Helpful Resources for Chronic Tension Relief
- The Tapping Solution App – Features specific meditations for releasing tension and regulating your nervous system. Here are some I’d suggest:
- Settle Your Body – Perfect for when you’re feeling jittery or need to come back to center.
- Emotional Balance and Ease: Vagus Nerve Toning – This session helps regulate your nervous system through vagus nerve activation.
- I Don’t Know What’s Bothering Me – A great session when you feel stressed or bothered, but you’re not sure why. It can help you feel better, gain insight into what’s going on, and connect with clarity about what to do next.
- Safe and Grounded – This Quick Tap (only 2 minutes long) is particularly helpful when tension comes from feeling unsafe.
- Relax and Recharge – Give yourself a moment of peace where you can slow down, release tension, and feel refreshed. This is another super-short Quick Tap (so it’s only 2 minutes!) and is great for a midday check in and shoulder release.
Note: You can access these meditations by clicking the links above using your mobile device, or type the name of the meditation into The Tapping Solution App’s search function.

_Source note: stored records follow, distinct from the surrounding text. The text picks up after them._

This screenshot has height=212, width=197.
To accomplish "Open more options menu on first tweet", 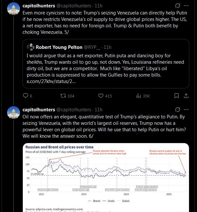I will [186, 6].
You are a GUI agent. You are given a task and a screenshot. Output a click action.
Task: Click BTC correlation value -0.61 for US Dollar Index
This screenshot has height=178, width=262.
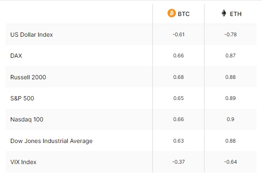tap(178, 35)
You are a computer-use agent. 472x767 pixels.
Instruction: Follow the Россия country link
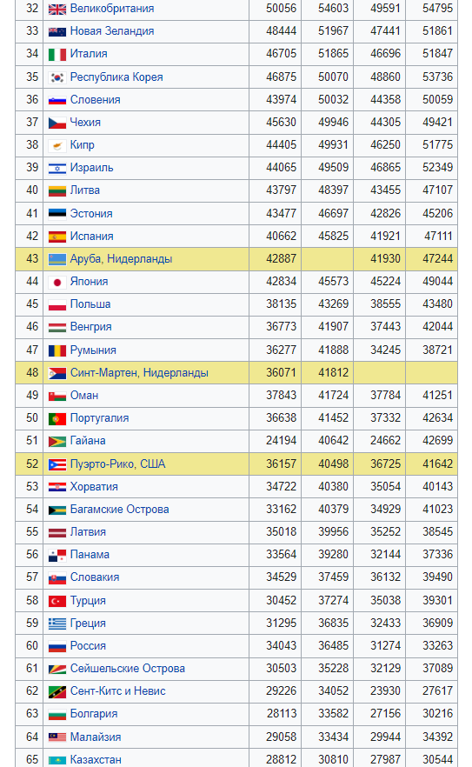(x=88, y=645)
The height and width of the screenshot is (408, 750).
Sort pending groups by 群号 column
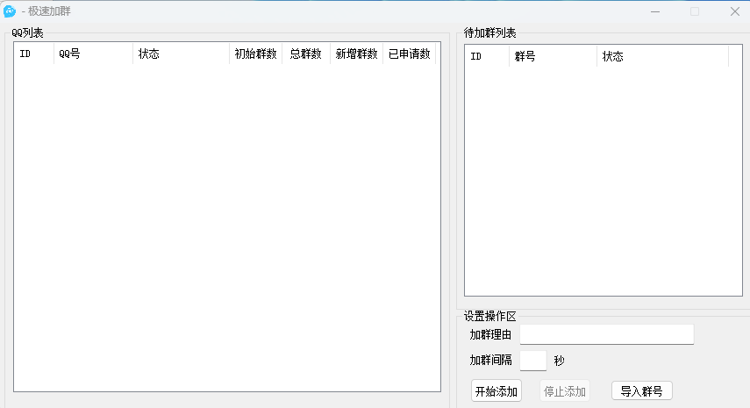[553, 57]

I’d love to hear about your experience with chronic tension and Tapping. Have you had breakthroughs like Jennifer? Are you just beginning to explore how Tapping might help with your own “shoulders in your ears” experience? Share your story in the comments below!
Until next time… Keep Tapping!
Nick Ortner
I add Tapping on my back under my neck as I think of the old saying “give yourself a pat on the back, as no one else will “
We love that, Marie! A little self-pat on the back goes a long way. Keep tapping! 😊
Great article, I’ve been noticing my raised shoulders lately….I wonder if that tapping sequence above for Chronic Tension could be put into the app? I’ve searched shoulders in the App and there’s nothing specifically re tension like that sequence.

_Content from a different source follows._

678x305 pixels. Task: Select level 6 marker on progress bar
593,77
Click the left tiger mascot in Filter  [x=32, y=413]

Also, a question…I tend to use my right hand and tap on the right side of my body ie there is no alternating right-left tapping pattern and no bilateral stimulation as I see it. So maybe it would be good practice to alternate sides at each round??
Thank you so much for your thoughtful comment, Claudia! We really appreciate your suggestion about adding the tapping sequence to the app—we’ll be sure to share this with the team. In the meantime, you might want to try the suggested sessions mentioned above or check out sessions like “I Relax My Jaw and Soften My Shoulders” or “I Release Tension From My Body and Embrace Ease” to see if they help.
As for your tapping technique, it’s totally fine to stick with tapping on one side if that feels comfortable for you. The body’s meridian system is symmetrical on both sides, so you’re still working effectively. However, it could be worth experimenting with alternating sides during each round to see if that feels more effective for you. Thanks again for your input, and we hope these suggestions are helpful! Wishing you all the best! 😊
Thanks, I have tried those other suggestions, but the one in the article is quite unique and different from the others.
Re technique, my question was more about how is tapping giving bilateral stimulation (number 1 reason in Nick’s article above as to why tapping works ” Bilateral Stimulation Regulates the Nervous System” . Exactly which part of the tapping sequence is the “The alternating right-left tapping pattern” that Nick refers to? Just curious 🙂 thanks.
Great question, Claudia! As you tap on the acupressure points (e.g., eyebrows, side of the eyes, under the eyes, etc.), you alternate between tapping on the left side of your body and then the right side, which creates bilateral stimulation. This back-and-forth pattern activates both hemispheres of your brain and helps regulate the nervous system. You can choose to follow the tapping sequence as described or adapt it in a way that feels most comfortable for you. The key is that the alternating pattern is what supports the process of bilateral stimulation. I hope that helps! Wishing you all the best!